The protection and restoration of good quality habitat is essential when working to restore healthy native fish populations. The GFT has, for many years, been working across the waters of Galloway to identify degraded habitats and then working to undertake or encourage restoration measures to address the problems.
It is important to consider work programmes at a catchment level, particularly when looking for the causes of degraded habitats. Detailed catchment-wide habitat surveys (GFT has already completed full catchment surveys on many rivers in Galloway) help identify, describe and quantify the severity of degraded habitat. Information gained from the surveys allows a list of remedial works to be prioritised which considers where maximum benefit can be gained for the available spend.

Restoration works can be divided into four main types:
1) Improving access for spawning fish: ensuring that spawning fish can access the maximum catchment area for spawning and juvenile habitat is essential. GFT has been working to remove or ease access over man-made barriers to fish migration. Nearly all such barriers have been addressed including breaching Lagafater Dam (Luce); removing a dam on the lower Water of App; fitting fish passes to several problematic bridge aprons (Luce, Cree); construction of a Crump weir (Cree); replacement of an Irish pipe bridge with a stressed timber bridge (Bladnoch) and installing a Denil fish pass (Bladnoch).
2) Improvement/construction of spawning beds: where spawning beds have been degraded or are limiting salmonid spawning potential, work can be undertaken to enhance or re-create spawning beds.

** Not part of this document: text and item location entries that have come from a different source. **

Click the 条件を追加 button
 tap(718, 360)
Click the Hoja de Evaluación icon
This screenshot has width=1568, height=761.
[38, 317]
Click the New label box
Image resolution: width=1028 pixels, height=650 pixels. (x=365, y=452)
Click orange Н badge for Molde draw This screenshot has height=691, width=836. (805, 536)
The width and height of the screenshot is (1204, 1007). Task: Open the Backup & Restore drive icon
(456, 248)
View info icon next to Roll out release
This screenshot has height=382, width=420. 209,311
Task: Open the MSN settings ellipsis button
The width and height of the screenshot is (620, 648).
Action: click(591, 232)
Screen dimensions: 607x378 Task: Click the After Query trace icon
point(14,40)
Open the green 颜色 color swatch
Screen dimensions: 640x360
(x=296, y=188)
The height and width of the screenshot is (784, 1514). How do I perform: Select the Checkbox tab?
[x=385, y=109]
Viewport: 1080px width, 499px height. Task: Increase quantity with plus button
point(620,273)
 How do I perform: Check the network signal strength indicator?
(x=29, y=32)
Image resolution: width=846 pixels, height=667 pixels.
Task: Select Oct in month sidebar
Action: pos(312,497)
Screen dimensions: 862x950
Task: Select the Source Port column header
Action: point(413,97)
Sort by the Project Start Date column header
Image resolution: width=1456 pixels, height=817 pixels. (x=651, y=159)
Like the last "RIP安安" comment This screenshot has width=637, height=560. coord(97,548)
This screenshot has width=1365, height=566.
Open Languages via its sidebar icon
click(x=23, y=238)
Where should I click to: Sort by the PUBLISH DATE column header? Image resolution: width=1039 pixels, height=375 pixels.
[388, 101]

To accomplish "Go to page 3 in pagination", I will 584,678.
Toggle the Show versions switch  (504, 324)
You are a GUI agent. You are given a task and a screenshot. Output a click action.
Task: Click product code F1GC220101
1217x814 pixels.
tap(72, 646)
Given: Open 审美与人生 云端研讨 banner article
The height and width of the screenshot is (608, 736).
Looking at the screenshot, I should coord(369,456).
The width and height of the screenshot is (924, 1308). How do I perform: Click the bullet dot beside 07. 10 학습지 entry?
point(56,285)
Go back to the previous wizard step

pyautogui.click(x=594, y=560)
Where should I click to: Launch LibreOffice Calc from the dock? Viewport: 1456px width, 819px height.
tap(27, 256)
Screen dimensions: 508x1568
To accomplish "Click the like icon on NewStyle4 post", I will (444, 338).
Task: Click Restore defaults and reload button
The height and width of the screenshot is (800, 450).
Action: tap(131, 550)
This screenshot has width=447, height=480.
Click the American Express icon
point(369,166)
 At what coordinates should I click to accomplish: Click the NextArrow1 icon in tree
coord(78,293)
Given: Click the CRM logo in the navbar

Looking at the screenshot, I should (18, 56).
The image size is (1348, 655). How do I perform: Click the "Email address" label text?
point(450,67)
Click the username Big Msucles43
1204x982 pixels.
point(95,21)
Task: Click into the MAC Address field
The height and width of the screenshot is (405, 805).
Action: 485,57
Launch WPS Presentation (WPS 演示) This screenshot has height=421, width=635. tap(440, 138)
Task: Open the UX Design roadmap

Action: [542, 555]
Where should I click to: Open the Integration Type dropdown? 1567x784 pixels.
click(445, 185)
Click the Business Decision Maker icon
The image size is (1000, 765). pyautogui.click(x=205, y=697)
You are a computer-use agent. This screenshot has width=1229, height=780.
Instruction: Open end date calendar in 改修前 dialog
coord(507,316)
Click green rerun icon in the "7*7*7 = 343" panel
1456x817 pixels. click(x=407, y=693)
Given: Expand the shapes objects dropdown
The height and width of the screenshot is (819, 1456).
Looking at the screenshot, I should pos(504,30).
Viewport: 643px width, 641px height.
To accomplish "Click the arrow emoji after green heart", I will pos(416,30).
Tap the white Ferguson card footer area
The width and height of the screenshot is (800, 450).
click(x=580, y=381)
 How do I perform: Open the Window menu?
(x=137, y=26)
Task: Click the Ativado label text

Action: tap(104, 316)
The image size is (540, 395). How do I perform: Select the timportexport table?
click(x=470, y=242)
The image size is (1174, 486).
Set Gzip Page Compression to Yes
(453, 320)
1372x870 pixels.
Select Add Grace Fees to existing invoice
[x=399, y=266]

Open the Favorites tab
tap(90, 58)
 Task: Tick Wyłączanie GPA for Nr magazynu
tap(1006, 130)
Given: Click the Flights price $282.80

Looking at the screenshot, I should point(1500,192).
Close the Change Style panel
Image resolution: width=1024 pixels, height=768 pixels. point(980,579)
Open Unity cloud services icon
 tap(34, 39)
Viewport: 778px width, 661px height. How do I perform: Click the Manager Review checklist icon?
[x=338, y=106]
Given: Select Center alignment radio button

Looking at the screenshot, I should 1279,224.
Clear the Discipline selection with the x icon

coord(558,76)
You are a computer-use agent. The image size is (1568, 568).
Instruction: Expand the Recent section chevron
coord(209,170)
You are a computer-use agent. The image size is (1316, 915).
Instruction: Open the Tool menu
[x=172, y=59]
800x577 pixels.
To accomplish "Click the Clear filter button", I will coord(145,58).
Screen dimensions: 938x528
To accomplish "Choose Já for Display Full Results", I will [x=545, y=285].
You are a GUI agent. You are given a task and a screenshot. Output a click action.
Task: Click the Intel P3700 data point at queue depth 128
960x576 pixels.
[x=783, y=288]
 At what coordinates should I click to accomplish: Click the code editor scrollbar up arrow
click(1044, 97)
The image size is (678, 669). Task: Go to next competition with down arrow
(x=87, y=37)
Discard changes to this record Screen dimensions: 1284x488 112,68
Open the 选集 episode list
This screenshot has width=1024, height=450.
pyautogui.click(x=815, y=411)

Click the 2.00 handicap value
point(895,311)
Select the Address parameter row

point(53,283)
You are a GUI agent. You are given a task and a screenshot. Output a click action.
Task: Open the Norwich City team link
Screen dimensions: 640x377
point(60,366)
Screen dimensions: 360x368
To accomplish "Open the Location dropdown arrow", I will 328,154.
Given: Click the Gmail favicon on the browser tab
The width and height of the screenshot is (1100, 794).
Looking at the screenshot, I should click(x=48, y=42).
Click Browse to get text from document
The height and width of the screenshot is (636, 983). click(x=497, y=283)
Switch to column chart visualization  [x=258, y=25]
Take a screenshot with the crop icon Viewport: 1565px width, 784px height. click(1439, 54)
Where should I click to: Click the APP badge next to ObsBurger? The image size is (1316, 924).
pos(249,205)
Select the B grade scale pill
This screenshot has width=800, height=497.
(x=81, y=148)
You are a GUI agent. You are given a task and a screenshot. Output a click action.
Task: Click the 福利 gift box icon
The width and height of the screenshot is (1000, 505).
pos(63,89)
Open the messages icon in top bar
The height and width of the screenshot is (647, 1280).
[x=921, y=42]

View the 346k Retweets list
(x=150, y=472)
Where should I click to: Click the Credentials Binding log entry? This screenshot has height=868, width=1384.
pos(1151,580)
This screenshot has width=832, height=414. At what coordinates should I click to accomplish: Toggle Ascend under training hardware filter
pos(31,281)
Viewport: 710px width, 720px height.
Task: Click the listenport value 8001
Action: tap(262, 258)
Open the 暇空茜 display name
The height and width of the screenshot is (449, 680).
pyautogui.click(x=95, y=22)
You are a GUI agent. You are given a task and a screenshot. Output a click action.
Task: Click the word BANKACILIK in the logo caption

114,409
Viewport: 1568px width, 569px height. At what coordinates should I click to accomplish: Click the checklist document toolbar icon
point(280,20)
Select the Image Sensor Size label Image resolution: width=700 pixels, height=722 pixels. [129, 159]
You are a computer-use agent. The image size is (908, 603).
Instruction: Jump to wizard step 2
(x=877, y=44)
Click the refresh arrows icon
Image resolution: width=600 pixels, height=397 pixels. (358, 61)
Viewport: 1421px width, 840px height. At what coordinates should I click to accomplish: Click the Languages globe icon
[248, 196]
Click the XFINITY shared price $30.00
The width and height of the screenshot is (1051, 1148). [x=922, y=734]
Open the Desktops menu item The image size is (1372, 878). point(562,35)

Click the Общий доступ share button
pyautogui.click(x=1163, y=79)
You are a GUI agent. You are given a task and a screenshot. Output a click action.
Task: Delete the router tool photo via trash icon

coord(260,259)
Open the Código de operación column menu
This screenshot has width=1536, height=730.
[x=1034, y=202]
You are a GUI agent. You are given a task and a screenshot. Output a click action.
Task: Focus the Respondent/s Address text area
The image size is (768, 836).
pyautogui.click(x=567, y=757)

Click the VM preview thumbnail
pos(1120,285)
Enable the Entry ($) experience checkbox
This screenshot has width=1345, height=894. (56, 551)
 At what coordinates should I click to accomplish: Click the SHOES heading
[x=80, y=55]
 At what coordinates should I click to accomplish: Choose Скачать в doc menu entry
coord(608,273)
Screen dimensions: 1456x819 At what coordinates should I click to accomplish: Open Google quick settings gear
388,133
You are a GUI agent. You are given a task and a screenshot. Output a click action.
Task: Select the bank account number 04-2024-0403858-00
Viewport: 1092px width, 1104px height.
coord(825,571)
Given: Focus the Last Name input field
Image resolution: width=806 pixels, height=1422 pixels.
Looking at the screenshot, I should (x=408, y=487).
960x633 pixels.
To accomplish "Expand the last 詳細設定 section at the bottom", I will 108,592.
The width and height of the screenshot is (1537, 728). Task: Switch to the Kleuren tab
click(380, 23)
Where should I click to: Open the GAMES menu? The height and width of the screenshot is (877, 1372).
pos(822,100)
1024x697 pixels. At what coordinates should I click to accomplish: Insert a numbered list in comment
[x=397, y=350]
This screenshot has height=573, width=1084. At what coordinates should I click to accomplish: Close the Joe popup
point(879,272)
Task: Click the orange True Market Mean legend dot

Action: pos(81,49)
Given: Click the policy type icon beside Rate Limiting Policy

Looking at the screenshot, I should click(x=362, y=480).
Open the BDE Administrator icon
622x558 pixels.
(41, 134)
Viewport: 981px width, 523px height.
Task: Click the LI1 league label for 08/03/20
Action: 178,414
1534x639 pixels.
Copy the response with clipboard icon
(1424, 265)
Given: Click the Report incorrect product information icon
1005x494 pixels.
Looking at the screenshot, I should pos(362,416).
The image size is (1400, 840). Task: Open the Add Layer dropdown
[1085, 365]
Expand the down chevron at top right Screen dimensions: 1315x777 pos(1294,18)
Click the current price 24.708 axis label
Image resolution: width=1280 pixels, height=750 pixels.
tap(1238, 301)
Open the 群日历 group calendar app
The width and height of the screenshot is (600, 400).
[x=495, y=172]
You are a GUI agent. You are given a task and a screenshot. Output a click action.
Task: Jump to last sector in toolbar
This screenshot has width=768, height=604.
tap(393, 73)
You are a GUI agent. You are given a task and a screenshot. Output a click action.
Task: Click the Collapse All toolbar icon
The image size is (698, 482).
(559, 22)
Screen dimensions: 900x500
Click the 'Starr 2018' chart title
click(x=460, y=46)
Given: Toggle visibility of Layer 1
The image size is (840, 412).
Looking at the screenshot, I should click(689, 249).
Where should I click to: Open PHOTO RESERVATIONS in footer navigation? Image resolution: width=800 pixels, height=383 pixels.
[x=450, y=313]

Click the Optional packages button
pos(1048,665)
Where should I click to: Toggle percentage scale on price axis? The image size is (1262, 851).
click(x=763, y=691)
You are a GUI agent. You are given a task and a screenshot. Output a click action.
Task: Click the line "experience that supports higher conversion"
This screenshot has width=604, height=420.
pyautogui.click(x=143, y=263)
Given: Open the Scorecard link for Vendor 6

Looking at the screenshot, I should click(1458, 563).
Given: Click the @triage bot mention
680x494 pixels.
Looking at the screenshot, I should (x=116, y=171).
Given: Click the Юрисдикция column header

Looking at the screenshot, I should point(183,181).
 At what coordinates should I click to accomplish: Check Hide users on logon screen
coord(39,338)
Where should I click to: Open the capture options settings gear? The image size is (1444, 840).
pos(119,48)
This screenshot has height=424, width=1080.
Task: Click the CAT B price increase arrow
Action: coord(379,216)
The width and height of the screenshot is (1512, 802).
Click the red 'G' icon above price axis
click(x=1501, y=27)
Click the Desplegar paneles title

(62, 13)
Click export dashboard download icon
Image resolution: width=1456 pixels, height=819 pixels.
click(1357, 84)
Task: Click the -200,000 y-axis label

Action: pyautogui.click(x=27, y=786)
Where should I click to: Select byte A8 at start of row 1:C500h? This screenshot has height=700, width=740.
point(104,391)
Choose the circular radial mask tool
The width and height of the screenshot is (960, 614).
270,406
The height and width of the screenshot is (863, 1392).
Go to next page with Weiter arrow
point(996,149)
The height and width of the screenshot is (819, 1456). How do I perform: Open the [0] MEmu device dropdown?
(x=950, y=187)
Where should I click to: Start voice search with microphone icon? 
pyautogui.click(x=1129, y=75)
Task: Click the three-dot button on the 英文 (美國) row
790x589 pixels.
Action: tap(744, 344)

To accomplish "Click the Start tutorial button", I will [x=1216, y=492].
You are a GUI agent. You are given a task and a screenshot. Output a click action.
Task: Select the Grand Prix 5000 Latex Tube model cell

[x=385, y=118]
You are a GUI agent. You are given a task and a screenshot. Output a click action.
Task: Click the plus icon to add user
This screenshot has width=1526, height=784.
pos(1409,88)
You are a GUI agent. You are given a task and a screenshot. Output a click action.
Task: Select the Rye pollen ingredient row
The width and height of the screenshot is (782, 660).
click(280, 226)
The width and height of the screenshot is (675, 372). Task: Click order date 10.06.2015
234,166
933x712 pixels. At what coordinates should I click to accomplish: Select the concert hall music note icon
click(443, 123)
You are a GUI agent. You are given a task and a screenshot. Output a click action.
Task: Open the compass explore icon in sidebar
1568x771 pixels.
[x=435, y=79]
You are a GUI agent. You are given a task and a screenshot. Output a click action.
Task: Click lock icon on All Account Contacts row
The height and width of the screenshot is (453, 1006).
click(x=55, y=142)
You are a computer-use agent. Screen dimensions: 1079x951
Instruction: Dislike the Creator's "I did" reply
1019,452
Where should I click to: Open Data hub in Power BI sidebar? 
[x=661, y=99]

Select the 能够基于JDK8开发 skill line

Silted up spawning beds are a common problem which can be loosened or cleaned.
3) Improving instream habitat: the number of fish is closely related to the instream habitat quality. Instream habitats can be degraded by excessive siltation or dredging which has been carried out as part of a drainage scheme. Dredging is particularly damaging as it removes larger substrates and leaves wide, shallow, feature-less instream habitat. GFT has restored several heavily dredged burns and as recovery has continued, has recorded a substantial increase in fish numbers and species.

4) Improving riparian habitat: riparian management can have important benefits to the surrounding catchment. Watercourses can be damaged by excessive overgrazing by livestock, over shading by bankside trees or the presence of alien plant species. GFT has undertaken much work in managing riparian areas including installing bankside fencing, organising controlled grazing agreements, removal of riparian coniferous forestry and planting deciduous trees in the riparian zone.